Both Global Positioning Systems (GPS) and Galileo systems are referred to as one of GNSS systems. The modulating codes of GPS systems and Galileo systems are both pseudo-random-number (PRN) codes. The modulating code of a GPS system is a 1023-chip gold code which can be generated by a 10-bit linear feedback shift register. The modulating code of a Galileo system, however, is a memory code which cannot be mathematically generated and has a longer chip size of 4092 chips than that of the GPS system. Referring to FIG. 1, a table listing signal bands of a Galileo system and attributes of the PSN codes corresponding to the signal bands is shown. Both the E1-B channel and the E1-C channel have memory codes with a chip size of 4092 chips. Thus, a Galileo receiver must store the demodulating code in a memory to provide the demodulating code as a source for signal correlation and demodulation.
Referring to FIG. 2, a block diagram of a portion of a conventional Galileo receiver 200 is shown. The Galileo receiver 200 comprises a radio frequency module 202, a Galileo correlator 204, and a PRN code memory 210. The radio frequency module 202 receives a Galileo signal S1 from a Galileo satellite through the air. The PRN code memory 210 stores multiple PRN codes, wherein each PRN code corresponds to a specific Galileo satellite. To provide a PRN code for correlation, the PRN code memory first selects the PRN code corresponding to the satellite transmitting the Galileo signal S1 according to a satellite selection signal. The PRN code memory 210 then outputs the PRN code P with the code phase required by a code phase selection signal to a Galileo correlator 204. The Galileo correlator 204 then calculate the correlation value S2 between the received Galileo signal S1 and the PRN code P. The code phase selection signal continues to shift the code phase of the PRN code P provided by the PRN code memory 210. The code phase corresponding to a maximum correlation value S2 is the code phase of the Galileo satellite transmitting the Galileo signal S1, and signal synchronization is achieved.

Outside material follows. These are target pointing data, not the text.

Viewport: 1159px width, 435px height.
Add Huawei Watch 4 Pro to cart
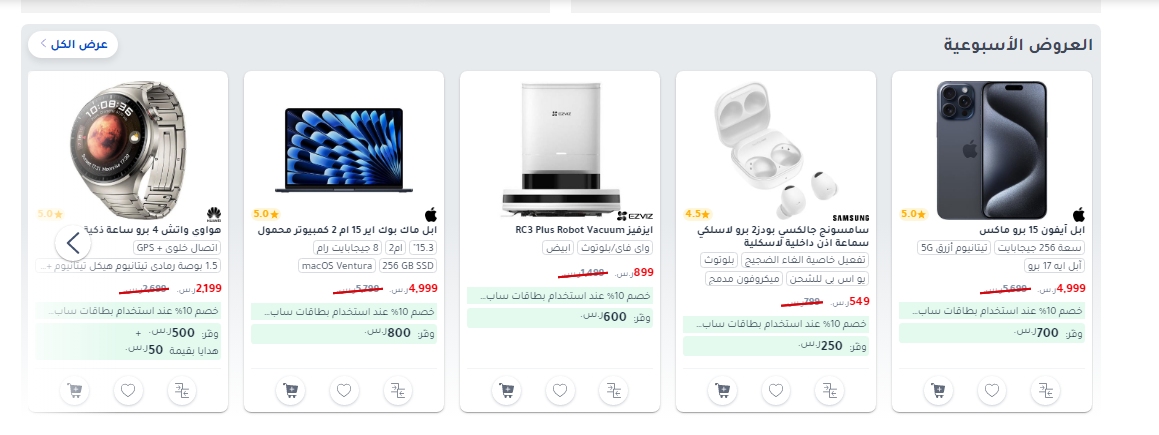coord(75,390)
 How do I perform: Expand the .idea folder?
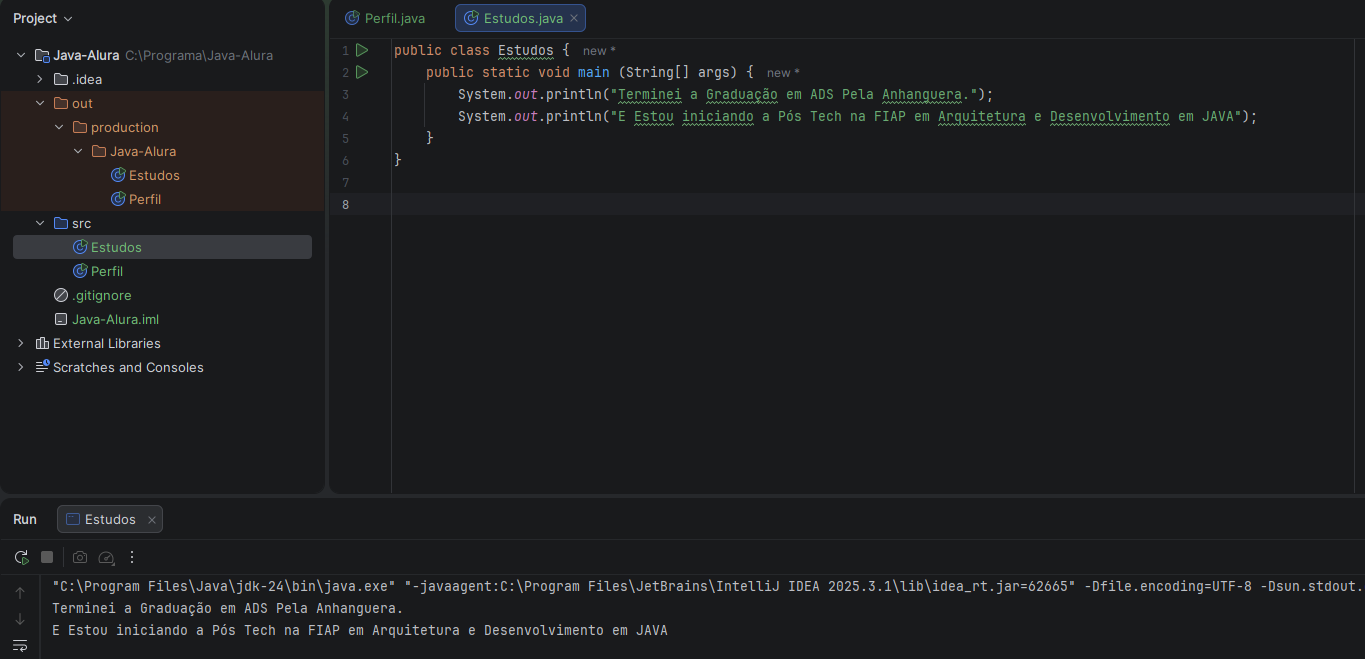click(x=40, y=79)
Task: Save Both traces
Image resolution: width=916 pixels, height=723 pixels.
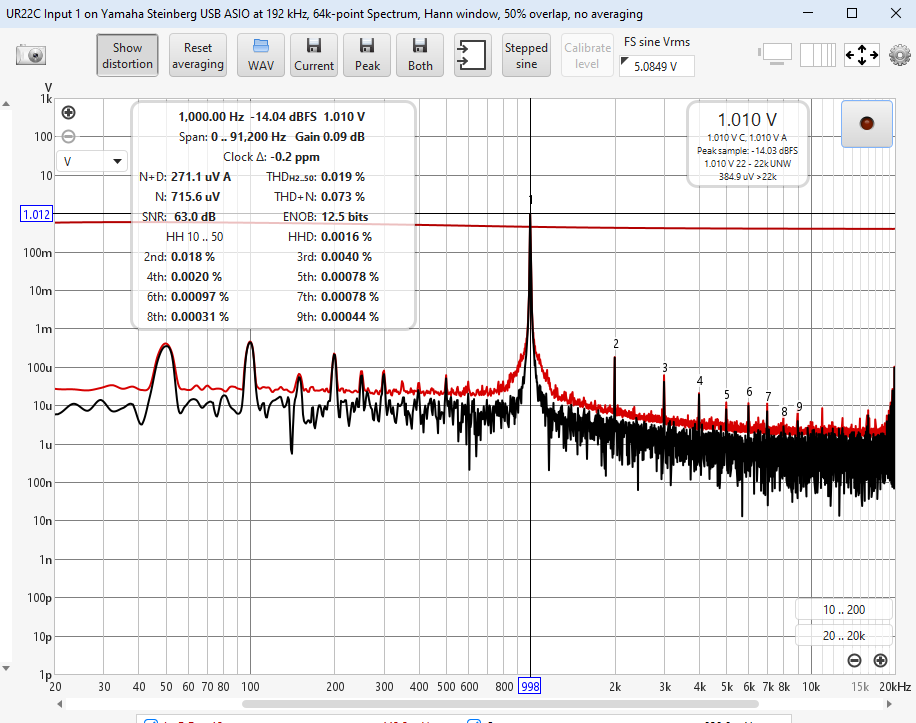Action: [x=420, y=55]
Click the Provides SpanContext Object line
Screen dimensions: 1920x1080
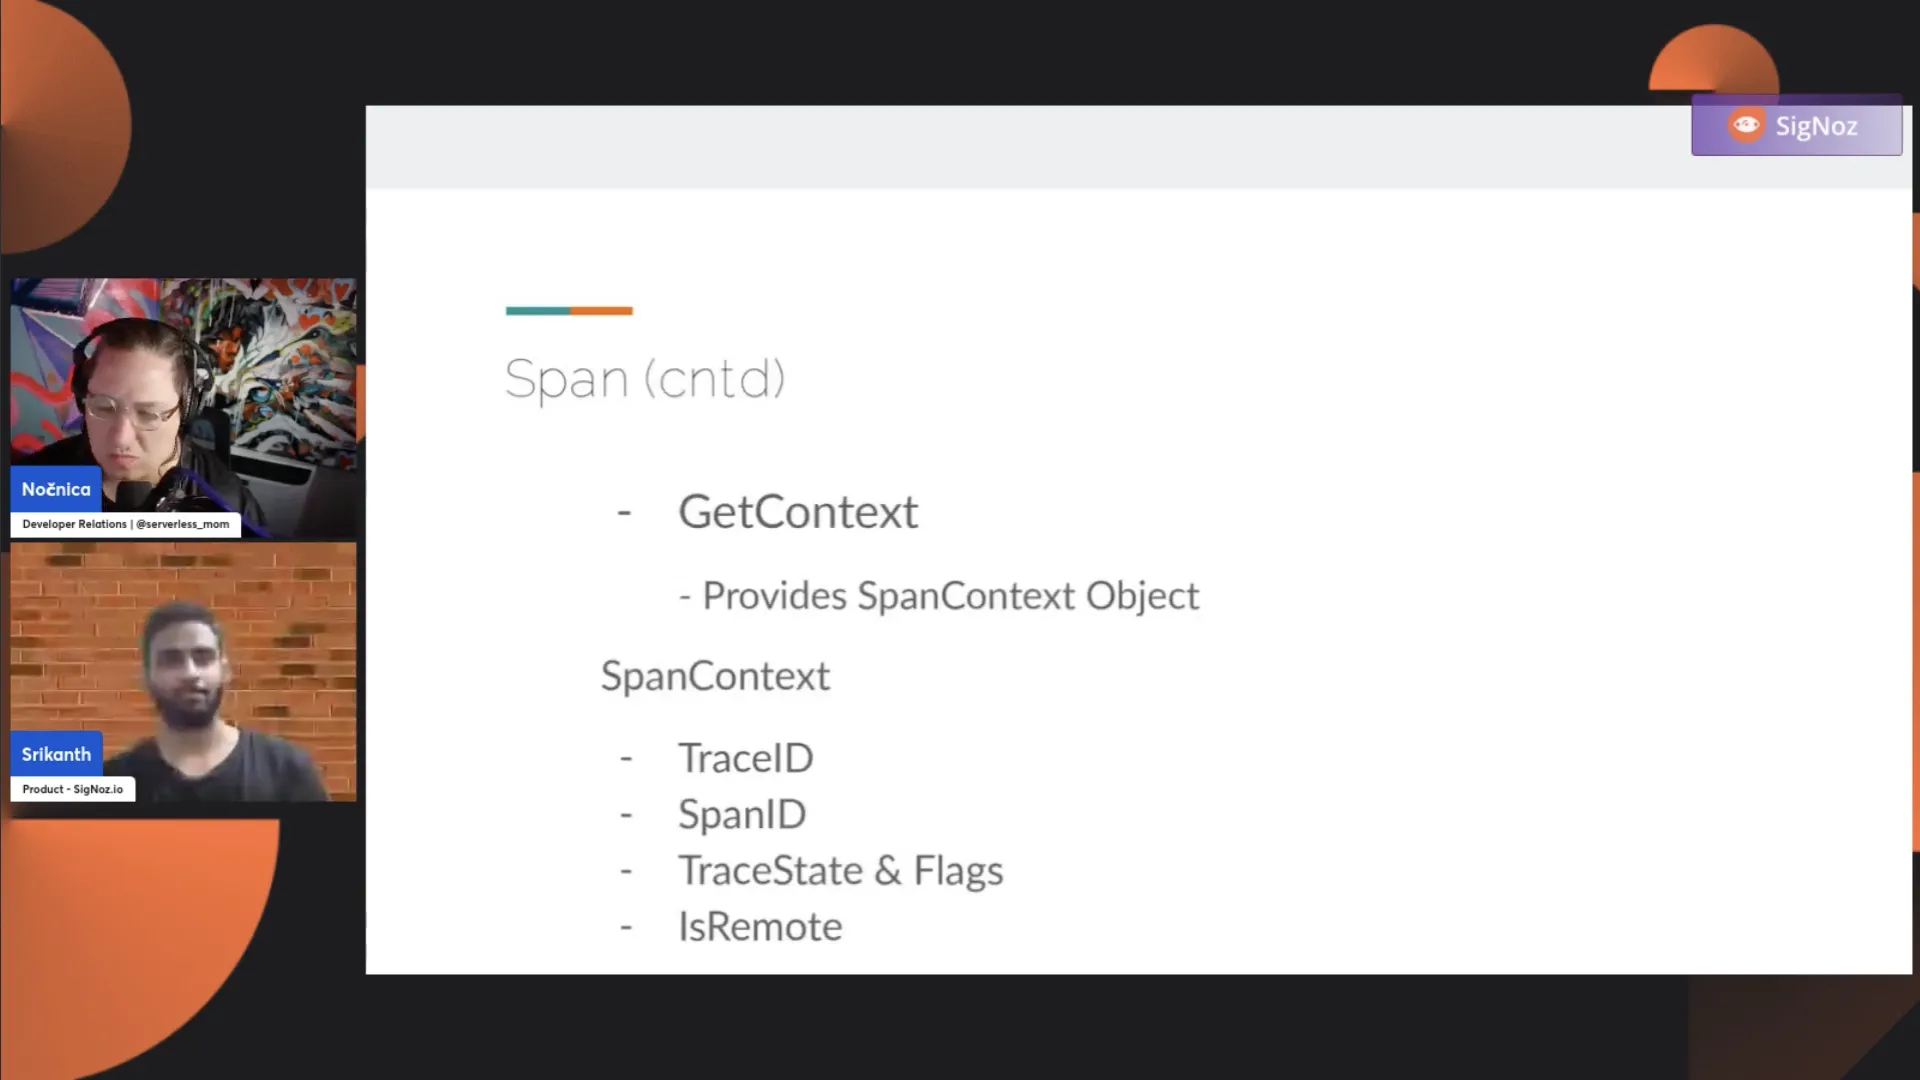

A data output bandwidth of a memory indicates how many bits of data is output by the memory during a predetermined period and is equal to a product of an output data width and a data output frequency. The output data width refers to the number of bits of data together output by the memory. The data output frequency refers to the highest frequency in which the memory outputs data. A correlation data length refers to the data length of two correlated signals. When the Galileo correlator 210 calculates a partial correlation S2 with a correlation data length, the output data width of the PRN code memory 210, however, is not always equal to the correlation data length, which determines the correlation efficiency. In addition, the data output frequency of the PRN code memory 210 often does not coincide with the correlation speed of the Galileo correlator 204. Thus, an interface must be provided to buffer the PRN code P between the PRN code memory 210 and the Galileo correlator 204.